Exercise objective
Could you reproduce the lines between the one holding "Where should I click to: Go" and the one holding "click(394, 1250)", inclusive, with the requests left unchanged but every coordinate in the answers rescaled by 1.65 and rounded to a whole number, halves going up?

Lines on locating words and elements
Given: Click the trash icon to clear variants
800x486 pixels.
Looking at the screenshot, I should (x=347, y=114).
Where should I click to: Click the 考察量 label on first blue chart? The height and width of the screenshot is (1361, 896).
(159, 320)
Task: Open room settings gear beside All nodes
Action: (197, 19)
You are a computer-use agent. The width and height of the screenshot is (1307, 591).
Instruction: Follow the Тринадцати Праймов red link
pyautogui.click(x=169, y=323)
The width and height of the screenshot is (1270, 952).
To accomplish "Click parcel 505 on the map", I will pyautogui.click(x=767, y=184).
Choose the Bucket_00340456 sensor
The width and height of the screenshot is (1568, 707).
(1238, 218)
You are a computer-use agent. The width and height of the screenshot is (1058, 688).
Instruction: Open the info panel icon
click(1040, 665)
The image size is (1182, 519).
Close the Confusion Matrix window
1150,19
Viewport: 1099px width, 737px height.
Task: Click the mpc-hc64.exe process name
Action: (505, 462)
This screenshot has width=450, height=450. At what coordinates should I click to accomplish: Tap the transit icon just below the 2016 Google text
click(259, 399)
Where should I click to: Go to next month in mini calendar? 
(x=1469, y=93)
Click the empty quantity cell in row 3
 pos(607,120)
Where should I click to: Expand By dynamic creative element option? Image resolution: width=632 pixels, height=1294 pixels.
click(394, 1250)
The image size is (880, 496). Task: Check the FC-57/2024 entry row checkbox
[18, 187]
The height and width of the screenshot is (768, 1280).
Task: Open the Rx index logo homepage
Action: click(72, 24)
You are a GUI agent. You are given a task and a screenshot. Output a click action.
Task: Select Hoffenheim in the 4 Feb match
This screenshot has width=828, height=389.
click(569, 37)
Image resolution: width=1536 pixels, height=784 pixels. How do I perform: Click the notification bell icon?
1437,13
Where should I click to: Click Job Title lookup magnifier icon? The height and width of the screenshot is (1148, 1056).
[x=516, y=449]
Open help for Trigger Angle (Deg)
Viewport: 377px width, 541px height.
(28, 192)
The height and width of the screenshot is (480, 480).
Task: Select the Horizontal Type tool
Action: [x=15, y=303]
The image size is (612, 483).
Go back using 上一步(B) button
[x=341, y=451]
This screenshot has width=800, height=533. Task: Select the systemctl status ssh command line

Worked solution
Where should I click to: Go to next month in mini calendar? 
(x=2424, y=153)
Click the empty quantity cell in row 3
 pos(1002,198)
Where should I click to: Expand By dynamic creative element option? Image resolution: width=632 pixels, height=1294 pixels.
click(650, 2063)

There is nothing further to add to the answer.